- Page excerpt

Australia is approaching peaks in annual economic growth and inflation probably in Q3 and possibly in Q4. One problem facing the RBA and what it may need to do to the official cash rate is that it will not know how high those peaks are until the data releases – late October for the Q3 CPI or late January 2023 for the Q4 CPI and early December for Q3 GDP or early March 2023 for Q4 GDP. Those dates, extending as much as 6 months away are when the RBA will have to hand a good indication of the size of the immediate inflation problem it is trying to tackle and the extent of excess demand beyond supply capacity that may keep inflation bubbling after it has peaked and fallen.

The RBA does not have to wait for growth and inflation information to try and determine where both may travel both in their peaks and their likely sharp slide beyond, but trying to forecast the peaks let alone the slide beyond is proving unusually difficult for the RBA and every other analyst.

- Data extract
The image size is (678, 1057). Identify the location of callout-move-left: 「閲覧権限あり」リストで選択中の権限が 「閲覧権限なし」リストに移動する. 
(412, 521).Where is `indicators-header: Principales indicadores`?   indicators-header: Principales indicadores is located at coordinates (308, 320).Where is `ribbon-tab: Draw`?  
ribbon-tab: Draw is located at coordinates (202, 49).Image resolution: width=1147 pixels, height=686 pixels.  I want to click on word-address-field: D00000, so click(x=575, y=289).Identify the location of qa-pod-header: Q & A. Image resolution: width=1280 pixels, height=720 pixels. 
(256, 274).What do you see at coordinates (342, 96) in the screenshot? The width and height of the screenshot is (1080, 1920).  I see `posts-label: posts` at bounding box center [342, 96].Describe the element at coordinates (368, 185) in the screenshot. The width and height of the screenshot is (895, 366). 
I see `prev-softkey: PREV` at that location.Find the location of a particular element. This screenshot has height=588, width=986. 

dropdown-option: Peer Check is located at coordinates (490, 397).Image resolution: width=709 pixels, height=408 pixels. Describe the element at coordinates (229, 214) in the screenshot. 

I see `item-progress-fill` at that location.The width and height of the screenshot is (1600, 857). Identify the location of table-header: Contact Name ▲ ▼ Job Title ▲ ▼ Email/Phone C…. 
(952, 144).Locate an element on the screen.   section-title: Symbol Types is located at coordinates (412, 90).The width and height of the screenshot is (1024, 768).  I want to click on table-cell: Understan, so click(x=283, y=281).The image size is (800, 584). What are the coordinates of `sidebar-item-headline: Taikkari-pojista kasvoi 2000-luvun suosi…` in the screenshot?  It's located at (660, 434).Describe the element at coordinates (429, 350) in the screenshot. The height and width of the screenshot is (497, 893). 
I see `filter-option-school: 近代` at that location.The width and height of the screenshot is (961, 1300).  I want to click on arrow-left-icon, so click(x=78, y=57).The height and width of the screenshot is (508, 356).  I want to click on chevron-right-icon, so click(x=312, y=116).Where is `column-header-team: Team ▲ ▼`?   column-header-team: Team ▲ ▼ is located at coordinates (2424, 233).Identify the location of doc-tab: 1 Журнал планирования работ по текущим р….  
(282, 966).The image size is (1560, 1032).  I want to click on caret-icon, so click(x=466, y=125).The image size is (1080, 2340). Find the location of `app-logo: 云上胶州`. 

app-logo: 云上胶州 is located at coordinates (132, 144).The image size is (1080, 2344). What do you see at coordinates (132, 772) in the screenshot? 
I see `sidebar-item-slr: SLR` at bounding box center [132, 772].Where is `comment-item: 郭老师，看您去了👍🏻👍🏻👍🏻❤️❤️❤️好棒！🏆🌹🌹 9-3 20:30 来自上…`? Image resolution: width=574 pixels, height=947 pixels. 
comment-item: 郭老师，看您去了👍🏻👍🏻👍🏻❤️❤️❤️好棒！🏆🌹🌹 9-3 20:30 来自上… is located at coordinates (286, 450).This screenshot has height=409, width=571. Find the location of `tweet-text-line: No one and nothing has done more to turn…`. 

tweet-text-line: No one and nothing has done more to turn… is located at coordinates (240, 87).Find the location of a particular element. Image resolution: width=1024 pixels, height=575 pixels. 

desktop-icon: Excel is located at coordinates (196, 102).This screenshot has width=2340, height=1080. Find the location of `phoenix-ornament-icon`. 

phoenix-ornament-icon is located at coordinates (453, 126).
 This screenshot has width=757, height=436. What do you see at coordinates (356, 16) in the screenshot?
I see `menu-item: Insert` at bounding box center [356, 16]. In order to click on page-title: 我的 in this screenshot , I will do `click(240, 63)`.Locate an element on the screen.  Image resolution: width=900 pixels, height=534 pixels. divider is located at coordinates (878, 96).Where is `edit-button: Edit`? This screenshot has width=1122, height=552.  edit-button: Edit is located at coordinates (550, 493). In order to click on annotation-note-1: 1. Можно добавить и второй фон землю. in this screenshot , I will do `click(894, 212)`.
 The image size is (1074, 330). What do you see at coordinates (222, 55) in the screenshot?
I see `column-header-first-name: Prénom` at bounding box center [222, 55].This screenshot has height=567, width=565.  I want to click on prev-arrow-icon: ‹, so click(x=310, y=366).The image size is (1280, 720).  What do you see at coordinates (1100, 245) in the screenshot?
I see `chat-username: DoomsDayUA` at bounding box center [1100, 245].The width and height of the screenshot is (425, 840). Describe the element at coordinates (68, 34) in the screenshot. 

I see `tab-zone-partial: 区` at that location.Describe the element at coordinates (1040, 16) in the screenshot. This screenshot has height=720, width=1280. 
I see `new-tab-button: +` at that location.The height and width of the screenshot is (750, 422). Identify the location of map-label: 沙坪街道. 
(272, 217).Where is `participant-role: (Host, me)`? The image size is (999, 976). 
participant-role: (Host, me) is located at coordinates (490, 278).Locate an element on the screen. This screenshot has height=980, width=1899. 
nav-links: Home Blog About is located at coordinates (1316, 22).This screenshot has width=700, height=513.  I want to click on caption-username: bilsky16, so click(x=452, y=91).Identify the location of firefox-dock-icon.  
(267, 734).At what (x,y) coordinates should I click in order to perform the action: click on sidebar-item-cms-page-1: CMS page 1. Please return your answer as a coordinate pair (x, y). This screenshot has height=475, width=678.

- What to work on
1. Reproduce the RBA commentary verbatim from "The RBA does" up to and including "every other analyst.".
2. According to the RBA commentary, when is the Q3 GDP data due to be released?

- Solution list
1.
The RBA does not have to wait for growth and inflation information to try and determine where both may travel both in their peaks and their likely sharp slide beyond, but trying to forecast the peaks let alone the slide beyond is proving unusually difficult for the RBA and every other analyst.

2. Early December.